2. Autonome Dysregulation: POTS (Posturales orthostatisches Tachykardiesyndrom), reduzierte Herzfrequenzvariabilität, gestörte Thermoregulation. Das autonome Nervensystem – das normalerweise im Hintergrund Herzfrequenz, Blutdruck und Temperatur reguliert – ist bei vielen Long-COVID-Patienten dysfunktional.
3. Post-Exertional Malaise (PEM): Eine Verschlechterung aller Symptome nach physischer, kognitiver oder emotionaler Belastung. PEM ist das Kardinalsymptom von ME/CFS und betrifft einen erheblichen Teil der Long-COVID-Patienten.

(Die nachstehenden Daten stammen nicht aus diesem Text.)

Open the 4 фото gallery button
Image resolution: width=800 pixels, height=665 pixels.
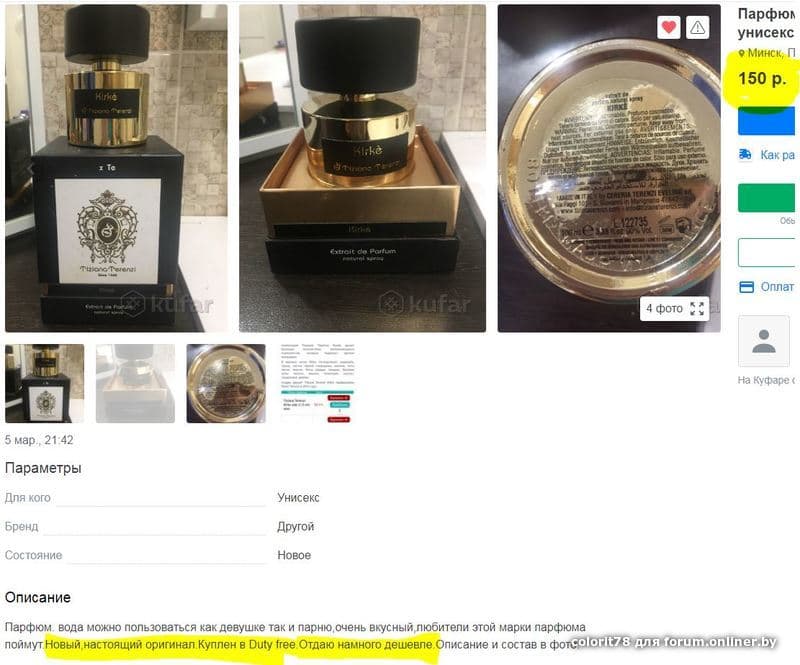[674, 308]
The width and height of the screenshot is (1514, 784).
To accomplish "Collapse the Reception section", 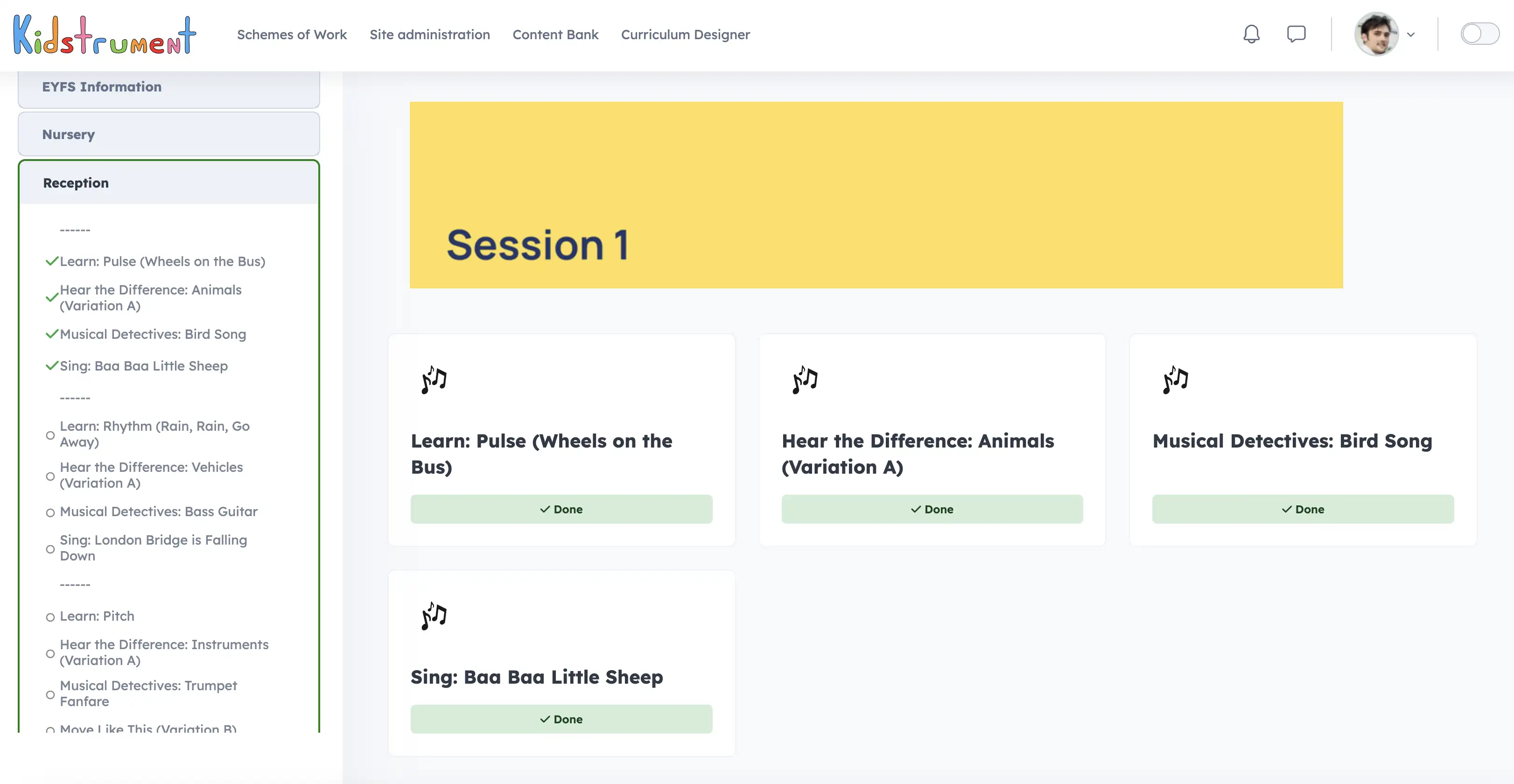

Die Schwelle für Überlastung ist drastisch gesenkt.
Kälteexposition berührt alle drei Dimensionen:
- Anti-inflammatorisch → potentiell vorteilhaft für Dimension 1
- Autonomes Training → potentiell vorteilhaft für Dimension 2
- Physiologischer Stressor → potentiell schädlich bei Dimension 3
Diese Ambivalenz macht Long COVID und Kälteexposition zu einem besonders differenzierungsbedürftigen Thema.
Anti-inflammatorische Wirkung: Kälte gegen chronische Entzündung
Pournot et al. (2011) dokumentierten in PLoS ONE die akuten immunologischen Effekte der Ganzkörperkältetherapie: Anti-inflammatorisches IL-10 stieg signifikant, proinflammatorisches IL-1β und CRP sanken. Kox et al. (2014) zeigten in PNAS eine ähnliche Verschiebung der Zytokinbalance durch Kälteexposition in Kombination mit Atemarbeit.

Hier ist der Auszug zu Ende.